An AI research paper from UC Berkeley outlines that coupling GPT with Prolog, a dependable symbolic system, significantly enhances its capacity to solve mathematical problems.

Researchers from the University of California, Berkeley, have recently shed light on developing the performance of large language models (LLMs) in the field of Natural Language Processing (NLP). In spite of showing a high degree of language comprehension, LLMs display limitations in reliable and flexible reasoning. This can be attributed to the structural operation of transformers, the underlying technology that powers LLMs. Transformers solve problems step-by-step in a next-word prediction format, which hinders their capacity to rectify mistakes or adapt to problems outside their training distribution.

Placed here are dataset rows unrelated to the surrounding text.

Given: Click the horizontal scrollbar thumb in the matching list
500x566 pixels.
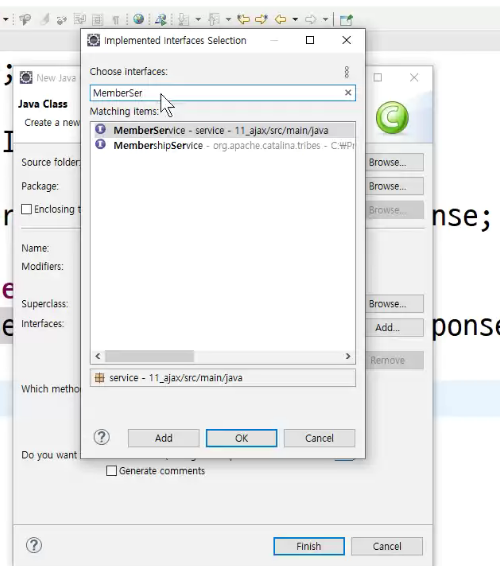Looking at the screenshot, I should [x=149, y=356].
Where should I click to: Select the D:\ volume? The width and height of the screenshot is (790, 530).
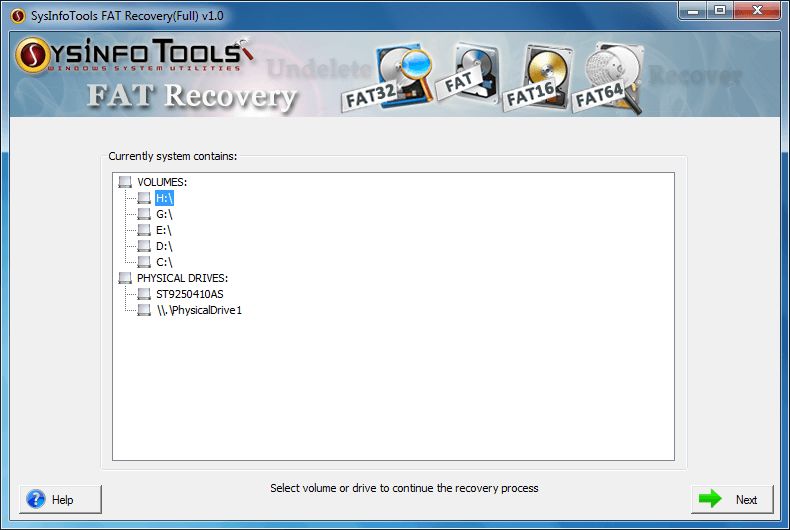pyautogui.click(x=164, y=246)
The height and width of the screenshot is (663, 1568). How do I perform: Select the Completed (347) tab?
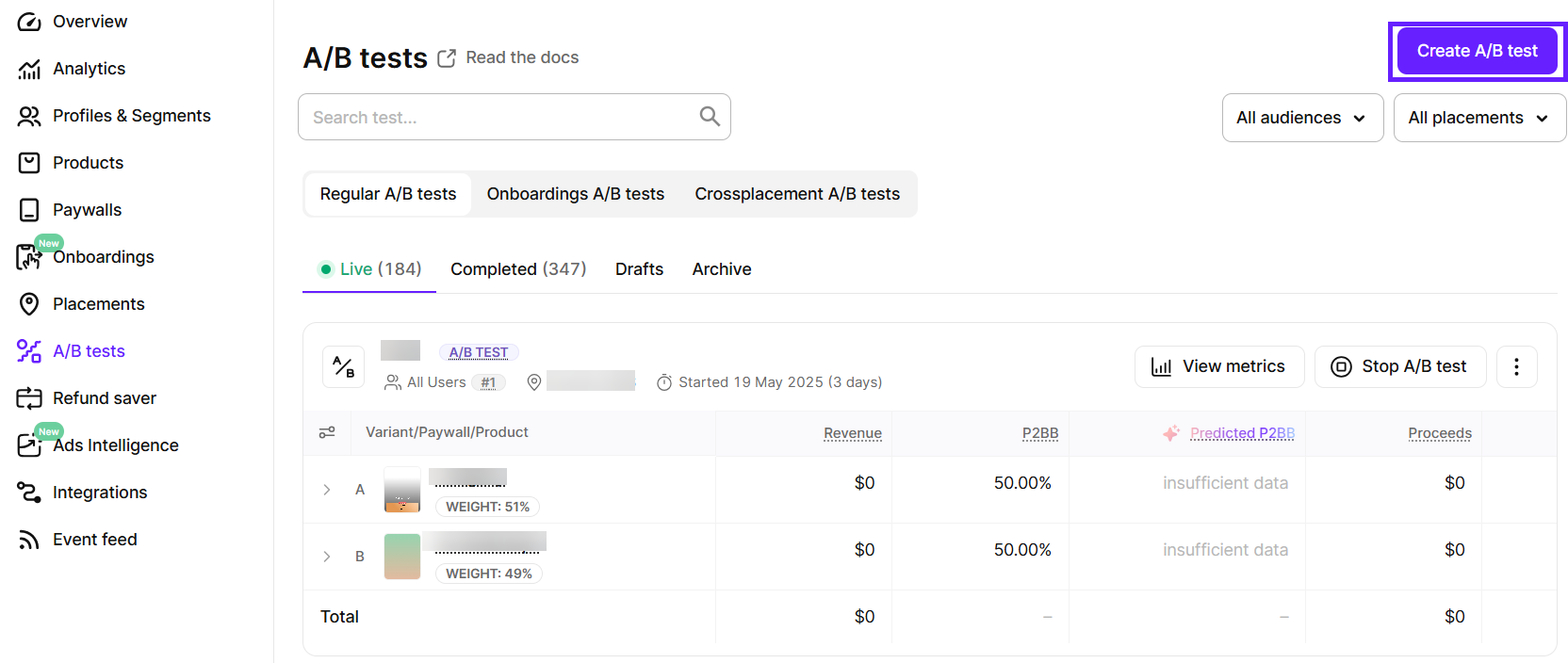[x=517, y=269]
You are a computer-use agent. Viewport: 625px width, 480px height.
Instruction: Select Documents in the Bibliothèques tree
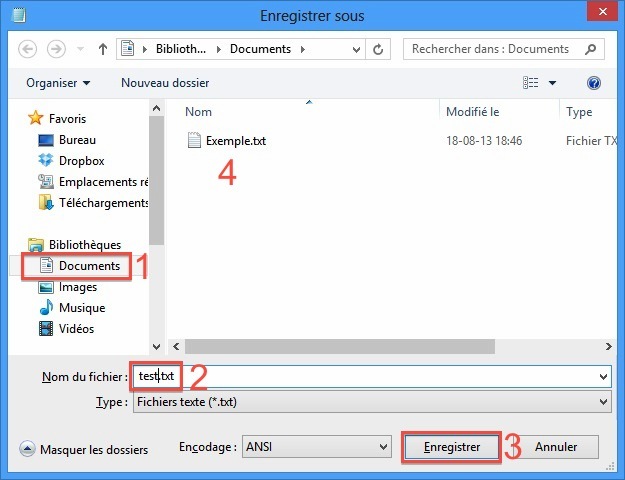(x=88, y=266)
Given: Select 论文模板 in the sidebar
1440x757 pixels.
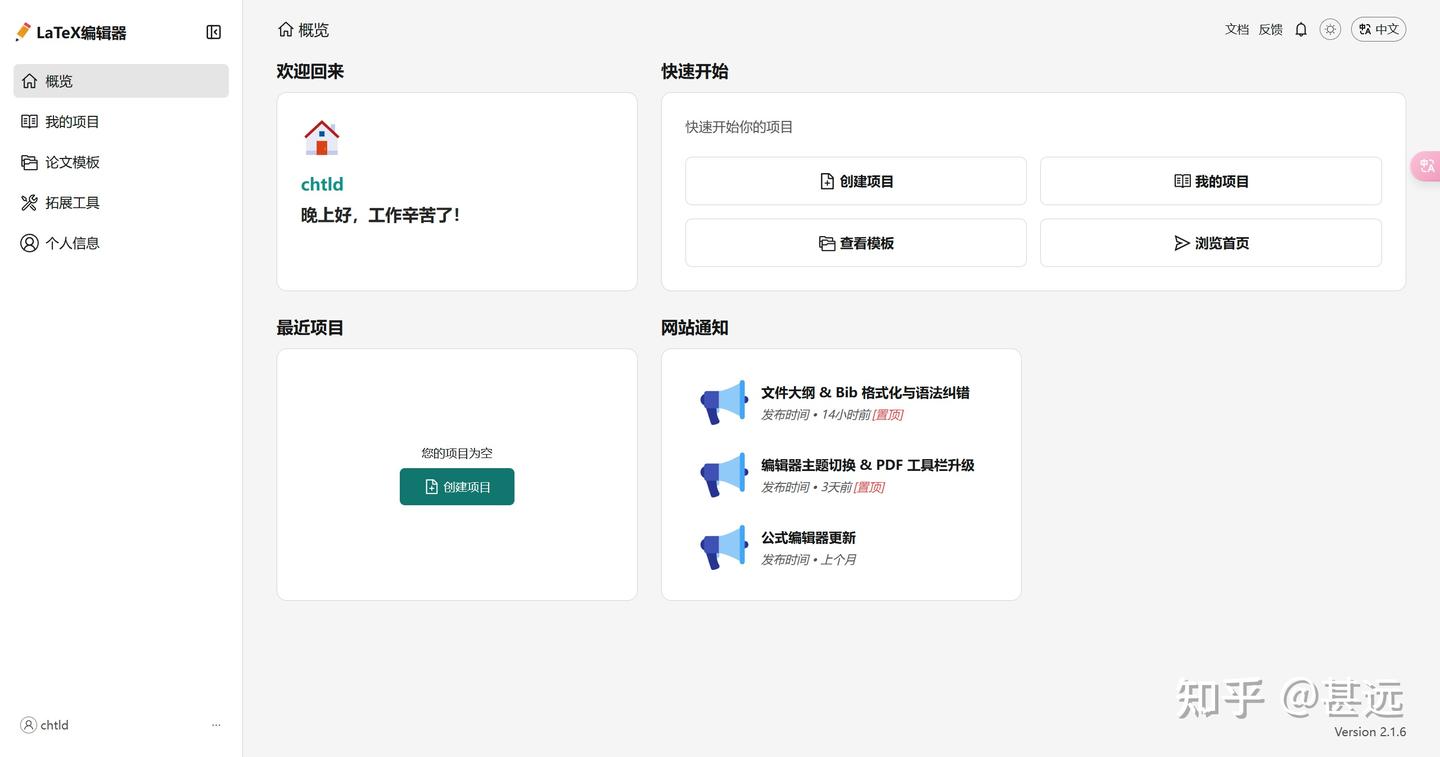Looking at the screenshot, I should 70,161.
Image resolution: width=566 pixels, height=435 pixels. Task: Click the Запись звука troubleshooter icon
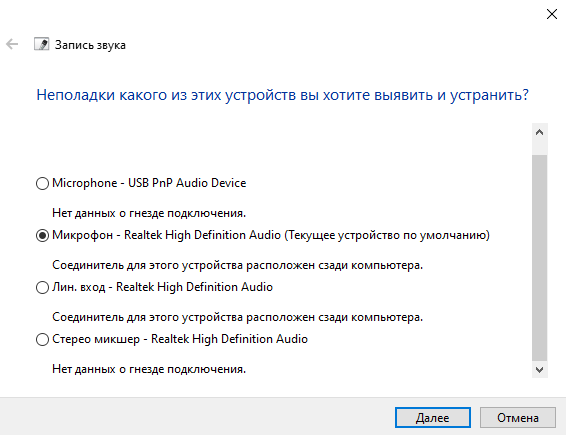coord(42,44)
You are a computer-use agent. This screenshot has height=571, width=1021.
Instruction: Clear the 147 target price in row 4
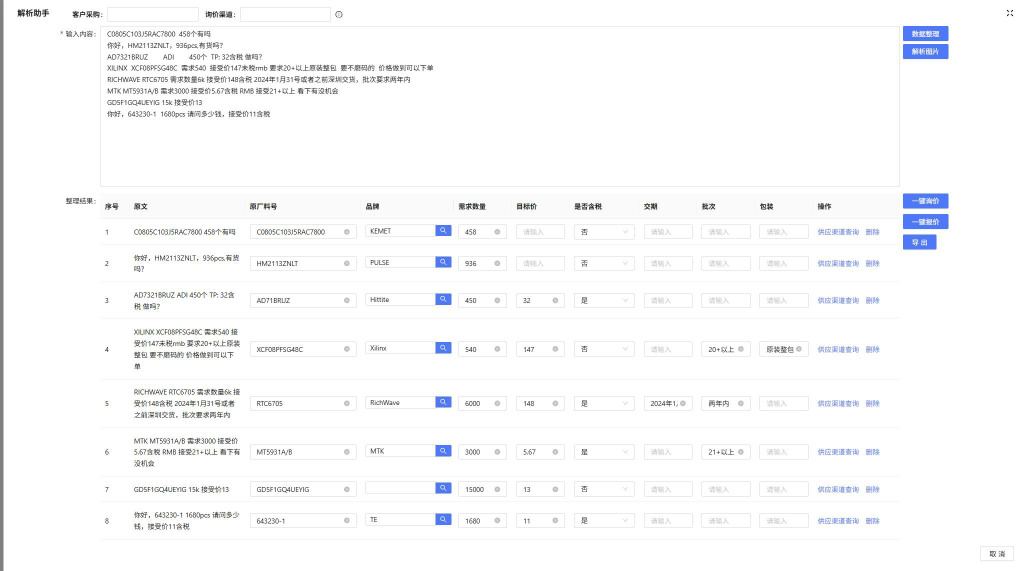pyautogui.click(x=556, y=349)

Recognition of these shortcomings has prompted exploration into enhancing the functionality of LLMs via external tools and symbolic reasoning modules. Tools such as calculators, interpreters, and external datasets have been employed to boost reasoning ability. While this approach has been successful in reducing arithmetic errors, it does not fully counter the deficiencies arising from LLM’s next-word prediction approach and the linear nature of text.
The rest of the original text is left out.